━━━━━ RECORDED INFORMATION ━━━━━

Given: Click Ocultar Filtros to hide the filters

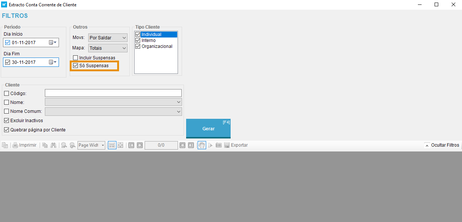Looking at the screenshot, I should point(442,145).
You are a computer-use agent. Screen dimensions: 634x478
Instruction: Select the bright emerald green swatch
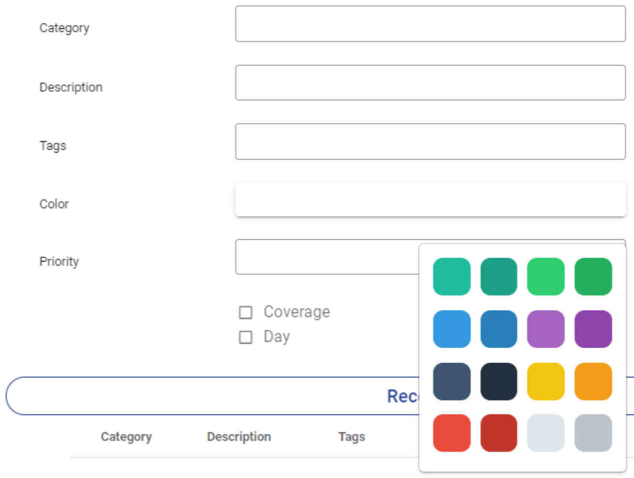pos(545,277)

━━━━━

YOUR ASSIGNMENT
Every entry above needs to be duplicated precisely, and none of the pictures should appear.

RESPONSE BOX
Given: Click Ocultar Filtros to hide the filters

Looking at the screenshot, I should point(442,145).
You are a computer-use agent. Screen dimensions: 634x478
Instruction: Select the bright emerald green swatch
pos(545,277)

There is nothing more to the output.